Additionally, lack of a working product did not stop Elizabeth Holmes from gracing the cover of countless magazines and securing dozens of glowing write-ups. At high-profile conferences Holmes was held up as a model for what happens when ambitious business women gain an unprecedented level of investment, trust and support. She had successfully generated the support of a lot of powerful men. Despite failing to provide evidence of a working product or audit trails of new deals Theranos had secured, Elizabeth recruited to her board the former U.S. Secretary of State George P.Shultz, Henry Kissinger (former U.S. Secretary of State), William Perry (former U.S Secretary of Defense), Richard Kovacevich (former Wells Fargo Chairman and CEO) , Riley Bechtel (chairman of the board and former CEO at Bechtel Group) and many more.
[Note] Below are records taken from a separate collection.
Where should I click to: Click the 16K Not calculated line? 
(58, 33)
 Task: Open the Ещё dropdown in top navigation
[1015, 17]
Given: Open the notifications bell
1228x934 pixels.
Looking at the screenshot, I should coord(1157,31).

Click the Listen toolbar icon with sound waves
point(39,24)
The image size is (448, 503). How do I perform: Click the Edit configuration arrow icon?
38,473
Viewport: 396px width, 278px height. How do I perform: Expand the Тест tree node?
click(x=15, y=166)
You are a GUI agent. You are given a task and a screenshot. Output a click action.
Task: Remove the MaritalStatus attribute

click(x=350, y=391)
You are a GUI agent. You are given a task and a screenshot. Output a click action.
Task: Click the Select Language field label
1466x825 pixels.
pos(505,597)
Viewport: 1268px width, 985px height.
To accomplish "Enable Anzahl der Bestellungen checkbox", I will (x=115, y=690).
Through her charisma, chutzpah, secrecy, dictatorial corporate management, and the amazing credulity of board directors and investors, Elizabeth managed to get away with faking it for long enough to build a multibillion dollar corporation.

Elizabeth’s fraud charges could be very devastating to women founders. Given the insatiable demand for Theranos content, we now have a best selling book, an HBO documentary, an ABC podcast called The Dropout and Jennifer Lawrence is reportedly going to star in the feature film version of this “true crime meets tech” tale. When people think of women founders, they will think of Elizabeth Holmes, they will not think of the likes of Dame Stephanie “Steve” Shirley, founder of Xansa; Judit Faulkner, founder and CEO of Epic Systems; Lynda Weinman, founder and CEO of now LinkedIn Learning; Shira Goodman, CEO of; Helen Greiner, co-founder of iRobot and Kelsey Wirth – Co-founder, Align Technologies. Because the charges against Elizabeth Holmes and the spotlight it has created, is there a probability that women will be further disadvantaged when they are building companies and find it harder to access investment that is the lifeblood for tech startups?